Yüce Türk Milletin'in tarihine baktığımız zaman atalarımızın sayısız hayır müesseseleri kurmuş olduklarını görürüz. Camiler, medreseler, darüşşafakalar, yetimhaneler, güçsüzleri koruma yurtları, kervansaraylar, tersaneler, yollar, köprüler, hanlar, hamamlar, aş evleri gibi, hatta yaralı kuşların sığınmaları için cami duvarlarına "kuş" sarayları tesis edilmiş ve bu hizmetler, Allah inancı ve ibadet aşkıyla yapmışlardır. Ecdadımız bu hayırlı işleri yapmakla kalmamış, onları ayakta tutacak, devamlarını sağlayacak, harap olup yıkılmalarını önleyecek tedbirleri de almışlardır.

Vakıflar, Peygamberimiz Hz. Muhammet (S.A.V) ve ashabı kiram'ın fiilleriyle vücut bulmuş, hayır kurumları olarak başlamış atalarımızın bu manevi mirasa sahip çıkmalarıyla da günümüze kadar uzanmış gelmiştir.

Vakıfın nedir...?

Arapça bir kelime olan "Vakıf " sözlükte yer aldığı şekliyle durma, durdurma, hareketten alıkoyma, hapsetme ve dinlendirme manalarına gelir. Çoğulu ise, "Evkaf'dır"

Terim olarak bir malı veya mülkü satılmamak kaydı ile Allah rızası için çerçevesinde bir hayır işine tahsis etmektir.

Vakıf; kişinin taşınır veya taşınmaz mallarının hiçbir dış tesir altında kalmaksızın sırf kendi rıza ve isteği ile şahsi mülkiyetinden çıkarıp hayır ve hasenat gayesi ile ebedi olarak bağışta bulunmasıdır.

Yüce ecdamın Bağdatta medfun büyük mezhep sahibi İmam-ı Azam Ebu Hanife külliyesine vakfettiği gayrimenkullerin yıllık geliri 1968'de 17 milyon Irak dinarı idi. O zaman bir Irak dinarı 6-7 dolardı.

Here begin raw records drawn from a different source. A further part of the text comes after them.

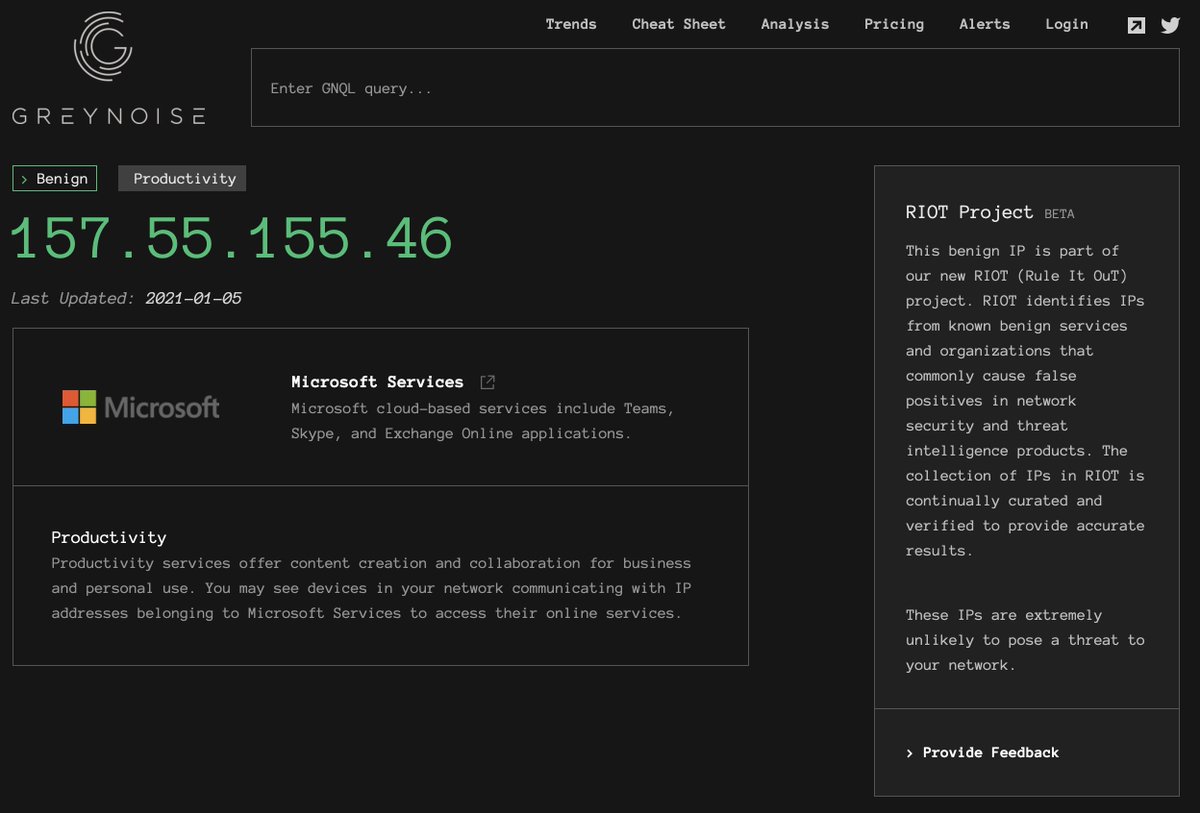
Task: Click the arrow icon before Provide Feedback
Action: pos(909,753)
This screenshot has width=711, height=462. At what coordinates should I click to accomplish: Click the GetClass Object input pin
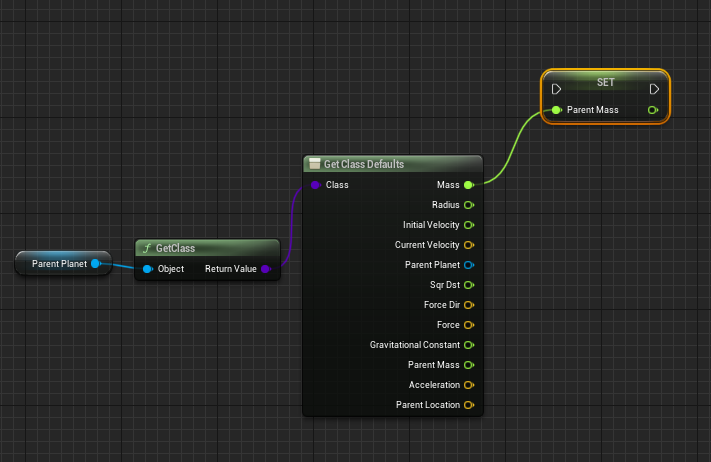pyautogui.click(x=147, y=269)
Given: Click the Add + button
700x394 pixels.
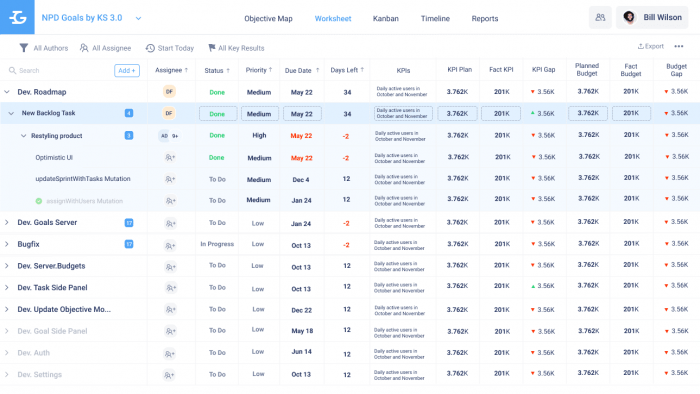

Ulu Hakan Fatih Sultan Mehmet Han'ın sağlık vakfı ile ilgili vasiyeti aynen şöyledir...?

Ben ki; İstanbul Fatihi abd-i aciz Fatih Sultan Mehmet bizatihi alın terimle kazanmış olduğum akçelerimle satın aldığım İstanbul'un taşlik mevkiinde kain ve malumu'l-hudut olan 136 bap dükkanımı aşağıdaki şartlar muvacehesinde vakfı sahih eylerim.

Şöyle ki;

Bu gayri menkulatımdan elde olunacak nemalarla İstanbul'un her sokağına ikişer kişi tayin eyledim. Bunlar ki ellerindeki bir kap içerisinde kireç tozu ve kömür külü olduğu halde günün belirli saatlerinde bu sokakları gezerler. Bu sokaklara tükürenlerin, tükürükleri üzerine üzerine bu tozu dökerler ki; yevmiye yirmişer akçe alsınlar. Ayrıca 10 cerrah 10 tabip ve 3 de yara sarıcı tayin ve nasbeyledim.

Bunlar ki, ayın belli günlerinde İstanbul'a çıkarlar, bilaistisna her kapuyu vuralar. Ve o evde hasta olup olmadığını sorarlar. Var ise şifası yada mümkün ise şifayab olalar. Değilse kendilerinden hiçbir karşılık beklemeksizin darülacezeye kaldırılarak orada salah bulduralar.

Maazallah her hangi bir gıda maddesi buhranı da vaki olabilir. Böyle bir hal karşılığında bırakmış olduğum 100 silah, ehli erbaba verile. Bunlar ki; hayvanatı vahşiyenin yumurtada veya yavruda olmadığı sıralarda balkanlara çıkıp avlanalar ki, münhar hastalarımızı gıdasız bırakmayalar.

Ayrıca külliyemde bina ve inşaa eylediğim imarethanede şehit ve şühedanın harimleri ve medine'i İstanbul fukarası yemek yiyeler. Ancak yemek yemeye veya almaya bizatihi kendileri gelmeyip, yemekleri güneşin loş bir karanlığında kimse görmeden kapalı kaplar içerisinde evlerine götürüle."

Evet; buna benzer onbinlerce vakıf, hala insanlarımıza hizmet vermektedir. İstanbulda Vakıf Gureba Hastanesi ve Eyüp İmareti aşevi gibi.

Türk Milleti yalnız Türkiyede değil, Mekke, Medine, Halep, Şam ve Kudüste de vakıflar kurarak müslümanların hizmetine sunmayı ihmal etmemişlerdir.